Я жевала механически, а сама всё думала о том, когда же мне принесут моего сыночка. Какой она будет – наша первая встреча? Какой он – мой малыш, мое дитятко? Я уже любила его бесконечно. И не только потому, что носила в своем чреве девять месяцев, но и потому, что это был ребенок Юнги.
И когда, наконец, в палату начали вносить маленькие, громко ревущие свертки, с нетерпением всматривалась в каждый – но их всё проносили мимо меня, к другим женщинам.
Я уже начала волноваться, когда акушерка поднесла ко мне такой же сверточек – в типичной роддомовской пеленке, потерявшей свой цвет от многочисленных стирок и дезинфекции, с маленькой темноволосой головёнкой и – странно тихий.
- Что?.. – с замиранием сердца спросила я. – Почему он молчит?
- Так уж наорался, бедненький! – сочувственно произнесла женщина. – А сначала-то поголосил! Чистый певец! Вот теперь и спит. Ну, ничего, мамку почует и проснется, как миленький! Подставляй руки, мамочка! Да осторожнее, смотри! Держи крепче!
- Да у меня уже были младенцы, - произнесла я. – Давно уже, правда… - и приняла на руки теплое маленькое тельце и впилась взглядом в крошечное личико, еще красненькое, замечая и носик-пуговку, и темные полукружья ресничек – неожиданно длинных, и розовый ротик с губками-бантиками. Бантики эти шевелились, причмокивая, словно и во сне малыш искал грудь. Ма-а-аленький мой!..

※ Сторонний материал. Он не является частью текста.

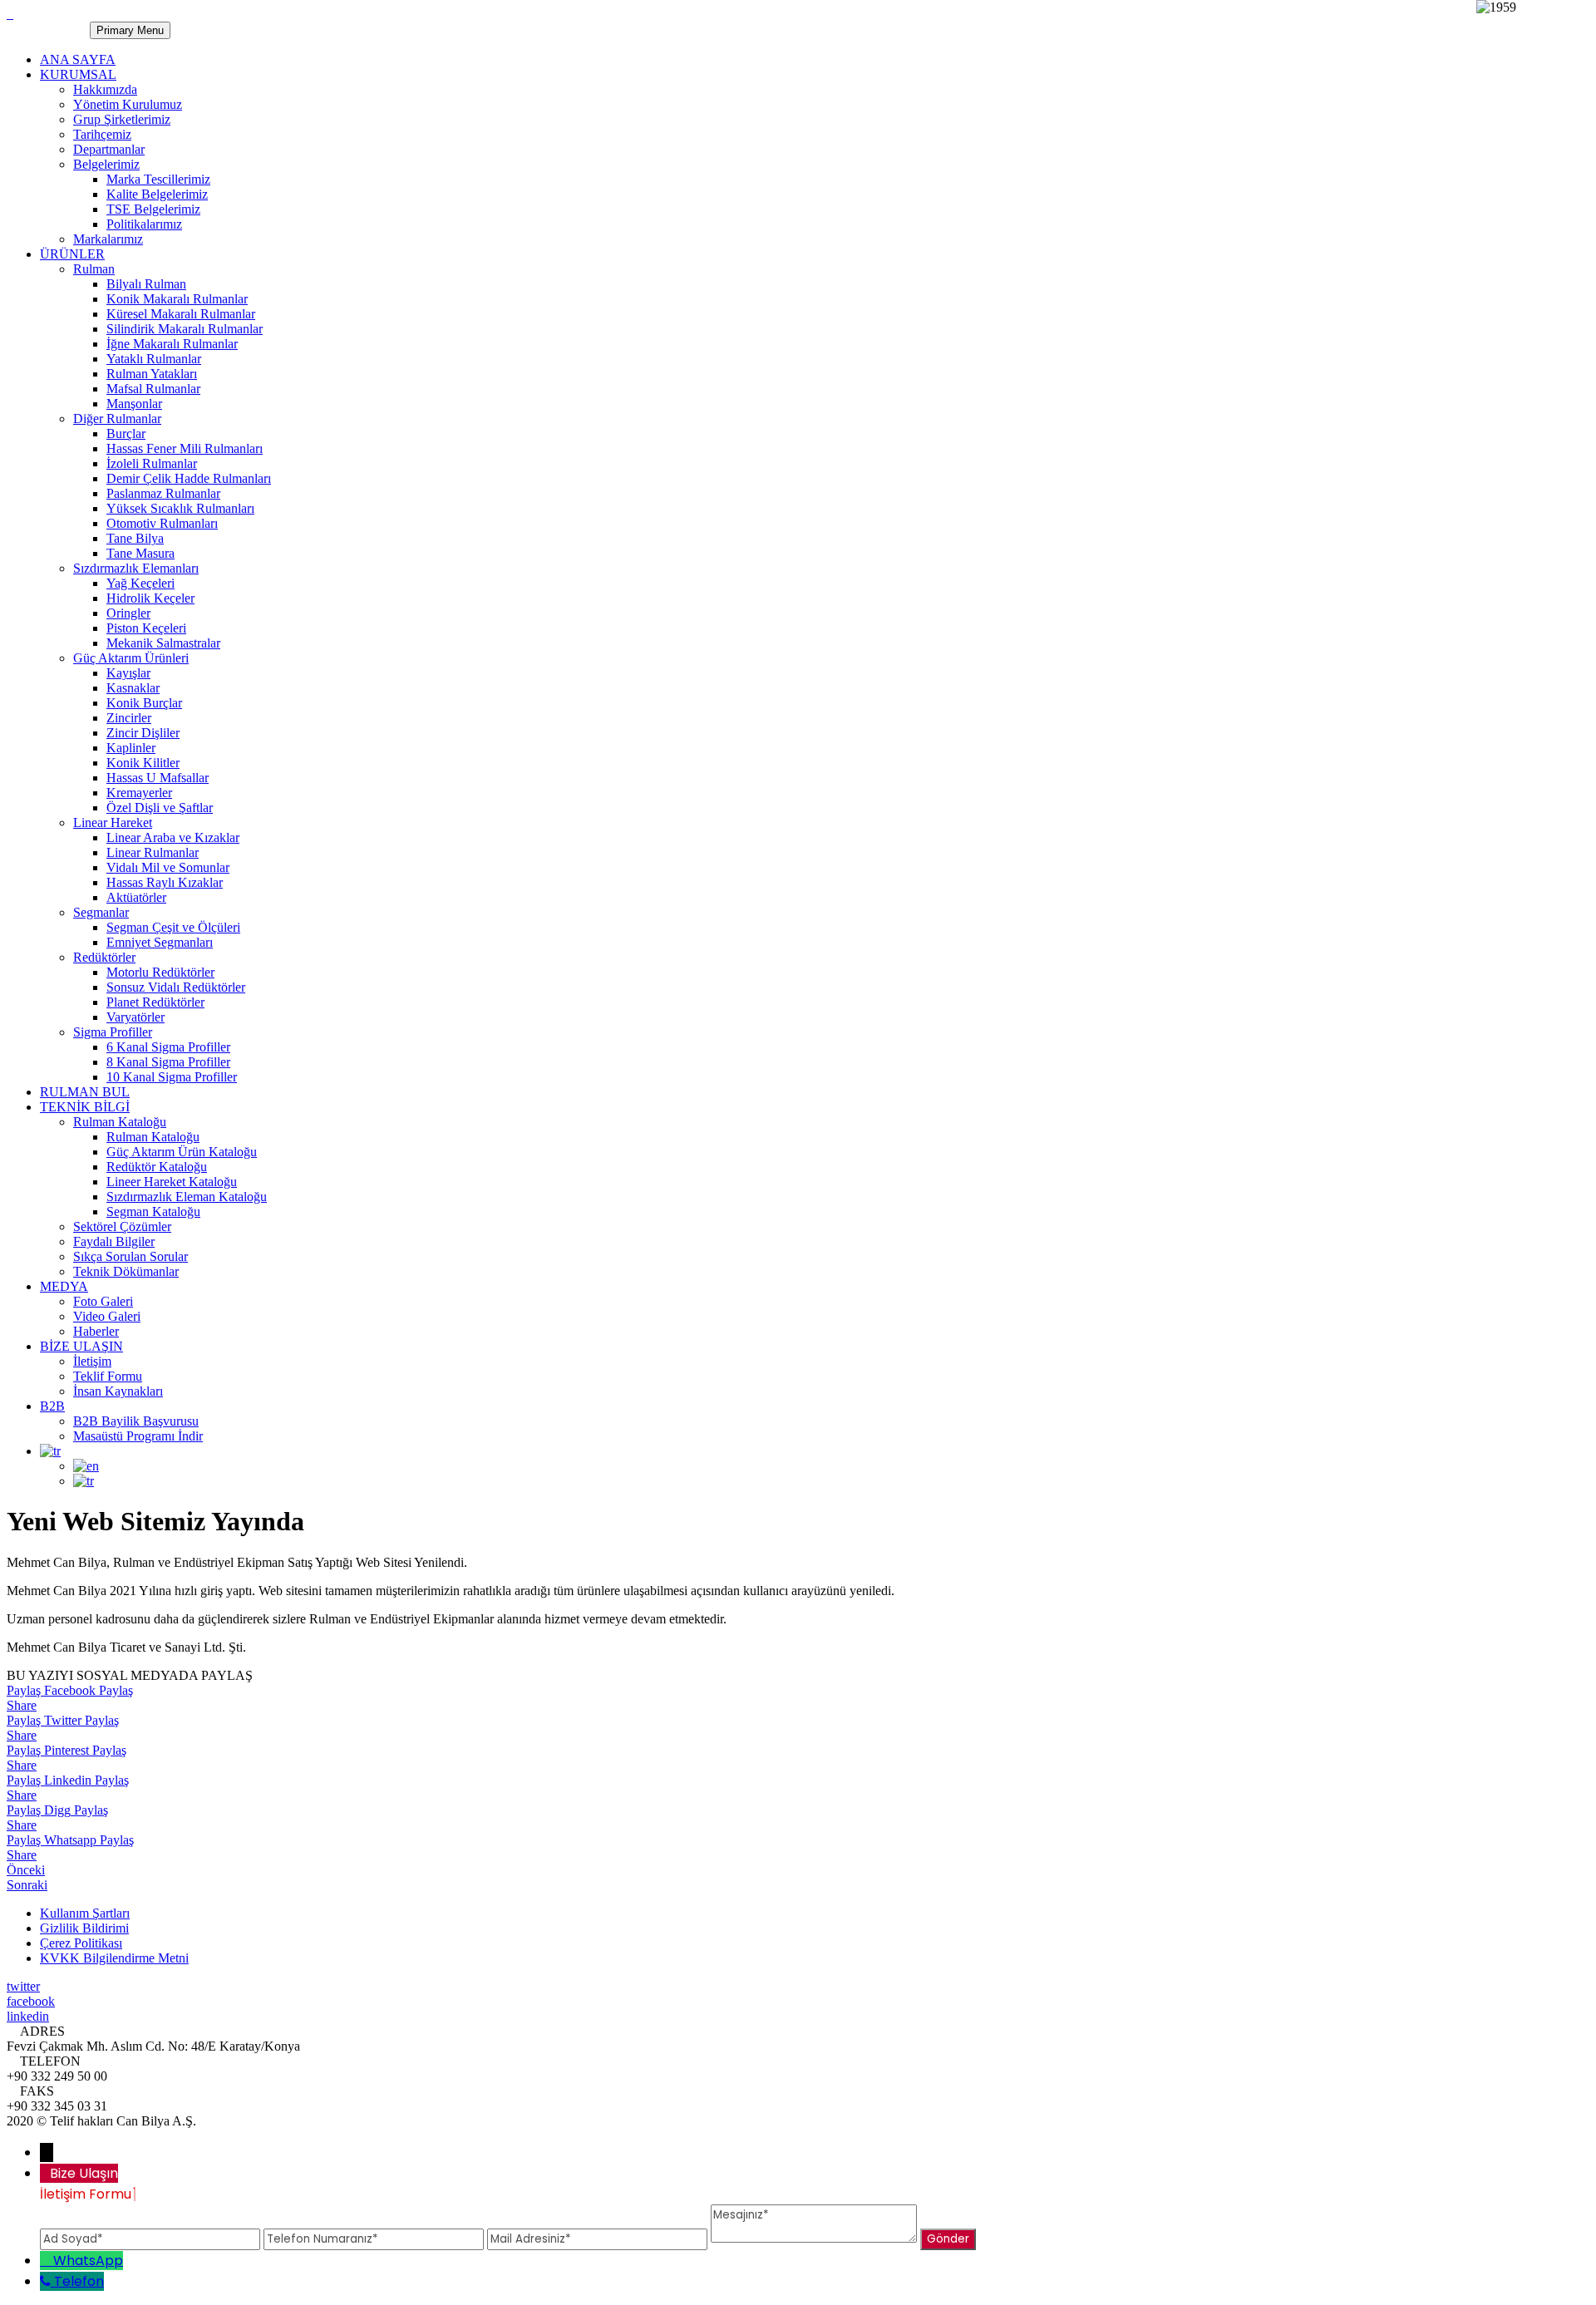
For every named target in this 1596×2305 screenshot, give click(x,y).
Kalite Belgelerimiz (157, 194)
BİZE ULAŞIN (81, 1346)
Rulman (94, 269)
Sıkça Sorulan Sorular (130, 1256)
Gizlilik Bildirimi (84, 1928)
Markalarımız (108, 239)
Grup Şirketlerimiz (121, 119)
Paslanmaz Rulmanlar (163, 493)
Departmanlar (109, 149)
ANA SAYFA (78, 59)
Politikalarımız (144, 224)
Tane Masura (140, 553)
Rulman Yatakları (151, 374)
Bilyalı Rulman (146, 284)
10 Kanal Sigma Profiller (171, 1077)
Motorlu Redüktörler (160, 972)
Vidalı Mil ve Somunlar (167, 867)
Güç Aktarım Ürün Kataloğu (181, 1152)
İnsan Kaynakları (118, 1391)
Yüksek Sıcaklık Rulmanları (180, 508)
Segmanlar (101, 912)
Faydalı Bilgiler (114, 1241)
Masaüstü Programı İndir (138, 1436)
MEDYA (64, 1286)
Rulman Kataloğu (119, 1122)
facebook (31, 2001)
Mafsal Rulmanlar (153, 389)
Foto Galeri (103, 1301)
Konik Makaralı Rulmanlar (177, 299)
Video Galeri (106, 1316)
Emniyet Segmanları (159, 942)
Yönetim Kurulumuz (127, 104)
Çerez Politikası (81, 1943)
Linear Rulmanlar (152, 852)
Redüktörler (104, 957)
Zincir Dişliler (143, 733)
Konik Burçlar (144, 703)
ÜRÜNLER (72, 254)
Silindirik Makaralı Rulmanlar (184, 329)
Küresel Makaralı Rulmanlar (180, 314)
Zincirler (128, 718)
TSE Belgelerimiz (153, 209)
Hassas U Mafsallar (157, 778)
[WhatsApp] (46, 2260)
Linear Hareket (112, 822)
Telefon (79, 2281)
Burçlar (125, 433)
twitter (23, 1986)
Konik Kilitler (143, 763)
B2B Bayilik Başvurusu (136, 1421)
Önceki (26, 1870)
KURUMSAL (78, 74)
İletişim (92, 1361)
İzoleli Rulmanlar (151, 463)
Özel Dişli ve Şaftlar (159, 807)
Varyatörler (135, 1017)
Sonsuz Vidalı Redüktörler (175, 987)
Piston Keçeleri (146, 628)
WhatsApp (88, 2260)
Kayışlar (128, 673)
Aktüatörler (136, 897)
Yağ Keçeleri (140, 583)
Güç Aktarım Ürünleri (131, 658)
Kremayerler (139, 793)
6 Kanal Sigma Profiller (168, 1047)
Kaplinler (130, 748)
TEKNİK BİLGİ (85, 1107)
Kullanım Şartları (85, 1913)
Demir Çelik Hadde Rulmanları (188, 478)
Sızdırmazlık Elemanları (136, 568)
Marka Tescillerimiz (158, 179)
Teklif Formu (107, 1376)
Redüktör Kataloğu (156, 1167)
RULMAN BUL (85, 1092)
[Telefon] (47, 2281)
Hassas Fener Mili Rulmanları (184, 448)
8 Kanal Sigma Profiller (168, 1062)
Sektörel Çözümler (122, 1226)
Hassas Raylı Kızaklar (164, 882)
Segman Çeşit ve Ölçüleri (173, 927)
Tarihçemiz (102, 134)
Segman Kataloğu (153, 1211)
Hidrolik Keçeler (150, 598)
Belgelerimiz (106, 164)
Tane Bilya (135, 538)
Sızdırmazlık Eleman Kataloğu (186, 1196)
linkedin (28, 2016)
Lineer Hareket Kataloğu (171, 1182)
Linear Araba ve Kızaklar (172, 837)
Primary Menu (130, 30)
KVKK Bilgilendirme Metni (114, 1958)
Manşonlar (134, 403)
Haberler (96, 1331)
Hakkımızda (105, 89)
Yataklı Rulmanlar (153, 359)
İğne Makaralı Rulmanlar (172, 344)
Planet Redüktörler (155, 1002)
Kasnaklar (133, 688)
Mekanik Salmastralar (163, 643)
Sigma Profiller (112, 1032)
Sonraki (27, 1885)
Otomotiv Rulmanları (162, 523)
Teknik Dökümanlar (126, 1271)
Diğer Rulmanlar (117, 418)
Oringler (128, 613)
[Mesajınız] (815, 2238)
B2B (52, 1406)
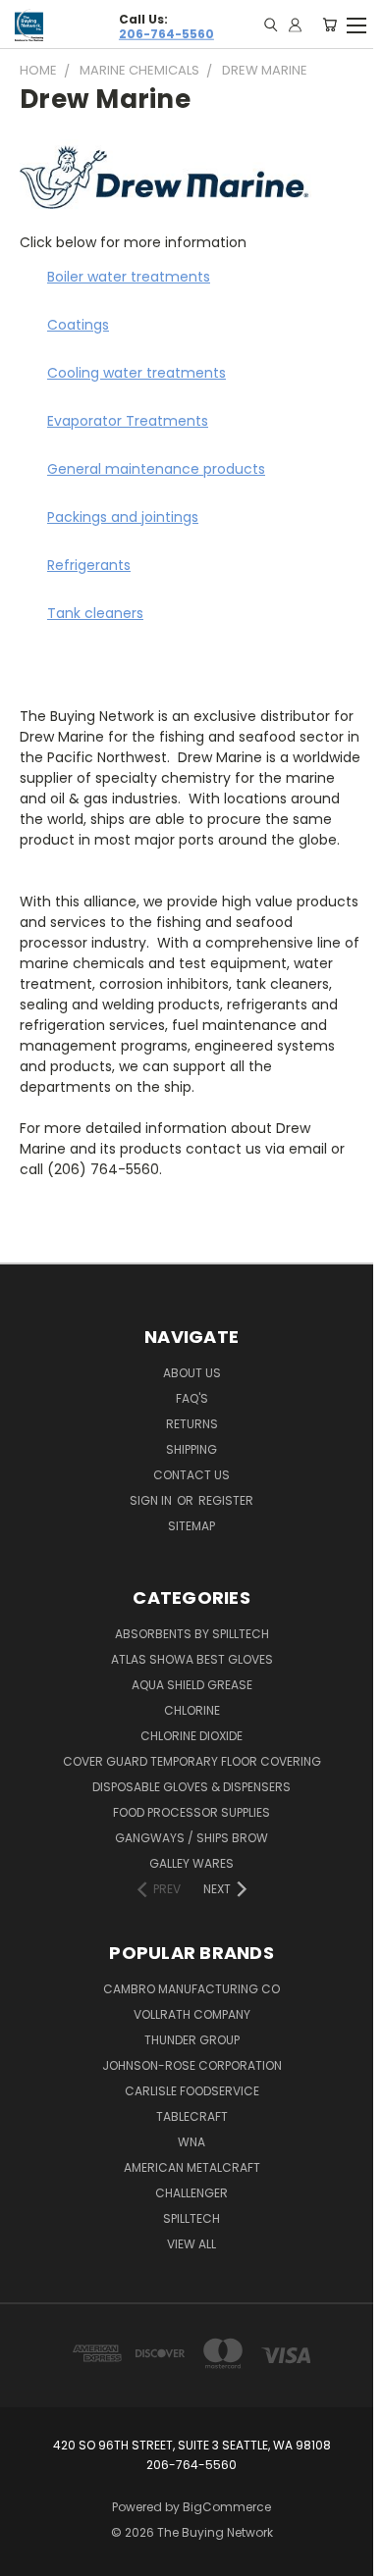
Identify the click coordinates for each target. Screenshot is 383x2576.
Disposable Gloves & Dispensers (191, 1786)
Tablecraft (192, 2116)
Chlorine (192, 1710)
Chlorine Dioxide (191, 1735)
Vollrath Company (192, 2014)
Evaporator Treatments (127, 421)
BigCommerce (227, 2507)
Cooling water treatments (136, 373)
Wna (191, 2142)
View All (191, 2244)
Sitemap (191, 1526)
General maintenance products (156, 469)
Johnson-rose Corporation (192, 2065)
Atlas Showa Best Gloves (192, 1659)
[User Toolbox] (295, 24)
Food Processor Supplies (191, 1812)
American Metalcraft (192, 2167)
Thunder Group (192, 2040)
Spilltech (191, 2218)
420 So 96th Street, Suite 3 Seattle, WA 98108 (192, 2445)
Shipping (191, 1449)
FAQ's (192, 1398)
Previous (30, 2556)
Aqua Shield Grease (192, 1684)
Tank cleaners (95, 613)
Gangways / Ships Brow (191, 1837)
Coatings (78, 325)
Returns (192, 1424)
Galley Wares (191, 1863)
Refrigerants (89, 565)
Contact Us (191, 1475)
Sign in (152, 1500)
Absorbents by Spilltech (192, 1633)
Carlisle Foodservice (192, 2091)
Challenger (191, 2193)
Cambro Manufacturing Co (191, 1989)
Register (225, 1500)
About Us (192, 1373)
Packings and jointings (122, 517)
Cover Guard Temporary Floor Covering (192, 1761)
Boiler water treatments (128, 276)
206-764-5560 (166, 33)
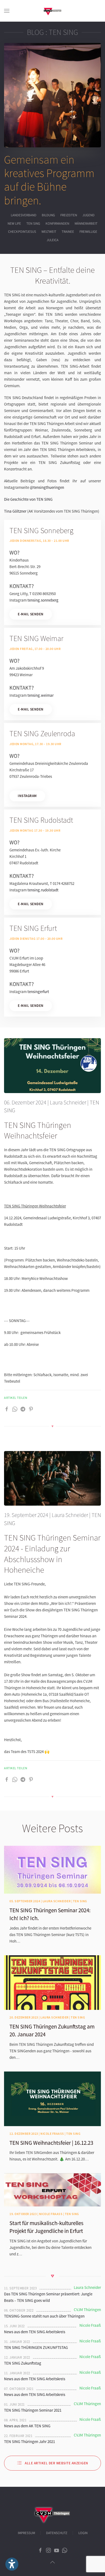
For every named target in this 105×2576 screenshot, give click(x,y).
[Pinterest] (31, 1408)
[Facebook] (6, 1408)
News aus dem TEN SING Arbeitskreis (34, 2331)
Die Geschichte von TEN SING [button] (28, 499)
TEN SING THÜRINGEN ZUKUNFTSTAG (36, 2347)
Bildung (48, 215)
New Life (14, 223)
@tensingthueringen (47, 487)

Огромная нежность затопила меня, и я осторожно прижала свое сокровище к груди и почувствовала, как крошечные ножки и попка, закутанные в пеленку, напряглись, словно сыночек почувствовал, что он уже не один, в кроватке, а с мамой, которая и позаботится о нем, и защитит от огромного страшного мира. И еще интенсивнее начал чмокать губками.
Я распахнула халат, высвобождая грудь, и поднесла к этим требовательным губкам. И мой кроха, словно это было для него привычно и знакомо, словно он уже тысячу раз делал это, захватил сосок и засосал-зачмокал.
Вокруг что-то ворковали другие мамочки, кормя грудью своих чад, но все это проходило мимо моего сознания, оставаясь далеким, ничего не значащим гулом. Сейчас весь мой мир, вся вселенная сосредоточились в этом крошечном человечке, важнее которого не было никого на свете.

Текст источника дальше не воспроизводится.